Quando a Mudança Vira Manipulação
É nesse ponto que a Janela de Overton se torna uma ferramenta — consciente ou inconsciente — de manipulação organizacional.
O ciclo geralmente segue este roteiro:
- Desqualificar o Passado:
“Essa cultura é ultrapassada”, “isso não cabe mais no mundo atual”, “se não mudarmos, estamos mortos.” - Criar uma Crise Narrativa:
A cultura atual passa a ser vista como um problema a ser combatido, não como um ativo a ser evoluído. - Introduzir um Novo Discurso:
Implanta-se uma nova narrativa que muitas vezes é incoerente com a história, o DNA e os valores que sustentaram a organização até então. - Pressionar pela Adoção:
Programas de mudança são impostos de cima para baixo. Quem resiste é visto como “problema”, “antiquado”, “resistente à mudança.” - Resultado:
Colapso da identidade, desengajamento, perda de talentos, erosão da reputação, conflitos internos e, em casos extremos, até a destruição da marca.
O Preço da Incongruência
Empresas que tentam deslocar sua Janela de Overton sem responsabilidade, atropelando seus pilares culturais, colhem uma série de efeitos colaterais:
- Desconexão Interna:
Colaboradores não se reconhecem mais na organização. Sentem-se órfãos de significado. - Cinismo e Desconfiança:
Quando o discurso não se alinha às práticas, nasce o cinismo organizacional. “Aqui, todo mundo finge que acredita.” - Perda de Talentos:
Profissionais que valorizam a coerência deixam a empresa. Ficam os que aceitam o jogo político, não necessariamente os mais competentes. - Erosão da Marca:
Clientes percebem a dissonância entre o que a empresa diz e o que efetivamente faz. - Colapso de Performance:
A desorientação cultural leva à queda de produtividade, inovação, engajamento e, consequentemente, dos resultados.

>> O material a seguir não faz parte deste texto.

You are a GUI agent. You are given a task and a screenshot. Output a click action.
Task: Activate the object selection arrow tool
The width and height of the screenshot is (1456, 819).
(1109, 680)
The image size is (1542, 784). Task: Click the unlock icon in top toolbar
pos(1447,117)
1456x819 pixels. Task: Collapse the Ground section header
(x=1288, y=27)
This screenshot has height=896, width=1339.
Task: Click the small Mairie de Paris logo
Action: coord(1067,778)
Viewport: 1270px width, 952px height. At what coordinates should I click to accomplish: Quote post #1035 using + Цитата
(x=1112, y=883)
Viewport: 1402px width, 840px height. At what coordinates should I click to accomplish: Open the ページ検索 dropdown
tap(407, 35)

Como Mudar com Responsabilidade (Sem Destruir a Cultura)
Sim, mudar é necessário. Mas existem caminhos éticos, responsáveis e inteligentes para isso. O processo não começa pela destruição, mas pela ressignificação.
Os princípios de uma transformação cultural saudável:
- Diagnosticar Antes de Prescrever:
Entender profundamente o que da cultura deve ser preservado, atualizado ou, de fato, transformado. - Construir Pontes, Não Rupturas:
O novo precisa dialogar com o legado. A transformação começa no respeito ao que trouxe a empresa até aqui. - Narrativas Verdadeiras:
Comunicar mudanças de forma honesta, sem criar falsas urgências ou demonizar o passado. - Engajamento Real:
Envolver todos os níveis da organização no debate, na construção e na validação do novo caminho. - Alinhamento entre Cultura, Estratégia e Propósito:
O discurso externo precisa refletir uma prática interna coerente. Branding não é cosmética — é cultura traduzida em reputação. - Gestão da Mudança Estruturada:
Ferramentas, metodologias e acompanhamento constante. Não se muda cultura apenas com slogans ou eventos.
O Poder e o Perigo das Narrativas
Narrativas são poderosas. Elas constroem realidades. Elas moldam percepções. Elas definem o que é aceitável, desejável, possível.
No mundo corporativo, a Janela de Overton se move, sim. Mas o papel dos líderes não é empurrá-la ao sabor de modismos ou da vaidade de “deixar sua marca.” É, antes de tudo, compreender que cultura, reputação e propósito são ativos inegociáveis.
Deslocar a janela exige responsabilidade, verdade, método e, acima de tudo, respeito pela história, pelas pessoas e pelos fundamentos que sustentam a organização.
Porque, no final das contas, quem manipula uma narrativa para desconstruir uma cultura, corre o risco de desconstruir também o próprio futuro da empresa.